Now many people today do say that the dead are ultimately lost when all who knew them have also died. In the widely-held secular belief system of the 21st century, what lies beyond the horizon of human understanding is not a mystery, but nothing at all. Perhaps we may be permitted to question the confidence with which that belief is held. What lies beyond the horizon of human understanding is a mystery: the real question is whether it is a meaningful or a meaningless mystery, and no amount of reasoning can answer that. Earlier in this service we heard Job's answer: 'I know that my redeemer liveth, and that he shall stand at the latter day upon the earth: And though worms destroy this body, yet in my flesh shall I see God'. Job's answer is not reasonable or even, some would say, coherent. Yet it is no less reasonable, no less coherent, than the answer of those who close down the discussion by asserting, Gradgrind like, that they want nothing but the facts.

Job's answer, of course, is one which (as Handel proves) gains its full force when it is not said but sung; and perhaps music is the most illuminating way of answering the question of whether the ultimate mystery is meaningful or meaningless. Theology limps behind, almost always saying too much. So let me now simply repeat the words of Christ in John's gospel today: 'this is the will of him who sent me; that I should lose nothing of all that he has given me, but raise it up at the last day'.

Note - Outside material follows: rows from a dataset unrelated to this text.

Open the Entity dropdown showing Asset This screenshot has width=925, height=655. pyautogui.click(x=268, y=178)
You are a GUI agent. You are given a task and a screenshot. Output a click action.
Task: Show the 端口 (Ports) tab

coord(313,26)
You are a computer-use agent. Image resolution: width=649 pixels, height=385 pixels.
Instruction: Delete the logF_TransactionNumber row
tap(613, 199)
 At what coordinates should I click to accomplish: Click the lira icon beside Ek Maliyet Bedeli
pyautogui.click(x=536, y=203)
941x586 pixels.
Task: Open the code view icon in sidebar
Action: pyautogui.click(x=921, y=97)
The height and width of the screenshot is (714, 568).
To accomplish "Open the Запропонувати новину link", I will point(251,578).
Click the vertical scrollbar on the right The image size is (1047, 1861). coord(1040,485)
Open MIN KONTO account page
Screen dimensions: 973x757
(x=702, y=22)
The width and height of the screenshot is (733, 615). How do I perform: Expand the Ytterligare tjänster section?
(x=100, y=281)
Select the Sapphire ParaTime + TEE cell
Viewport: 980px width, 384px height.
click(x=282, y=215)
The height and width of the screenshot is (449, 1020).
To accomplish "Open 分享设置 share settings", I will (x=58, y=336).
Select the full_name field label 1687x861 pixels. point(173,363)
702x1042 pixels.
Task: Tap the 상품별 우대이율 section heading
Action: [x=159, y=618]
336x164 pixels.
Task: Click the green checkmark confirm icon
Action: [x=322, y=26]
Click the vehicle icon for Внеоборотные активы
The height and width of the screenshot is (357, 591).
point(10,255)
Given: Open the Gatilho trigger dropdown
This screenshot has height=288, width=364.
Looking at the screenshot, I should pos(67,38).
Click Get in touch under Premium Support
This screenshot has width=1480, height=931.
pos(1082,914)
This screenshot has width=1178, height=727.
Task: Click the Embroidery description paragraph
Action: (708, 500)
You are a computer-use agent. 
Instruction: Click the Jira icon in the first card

If that is true, and we have no unmusical way of proving it, then the victims of war, the defeated and lost, are not lost forever, but remembered in God; and remembered in a way that, like Job, they see. We, who never knew them personally, have no power in ourselves to remember them; and one day there will be no-one left who remembers us - except God.

Our Remembrance observance today belongs to our particular European past, and someday it may cease. But it draws its resonance from a deeper source - the invitation of another once defeated and lost victim, to 'do this, in remembrance of me'. As we respond to that invitation, as we 'do this', we enter into a mystery beyond human understanding, none the wiser intellectually, but on our heart strings hearing, far off, our human cacophony becoming God's music.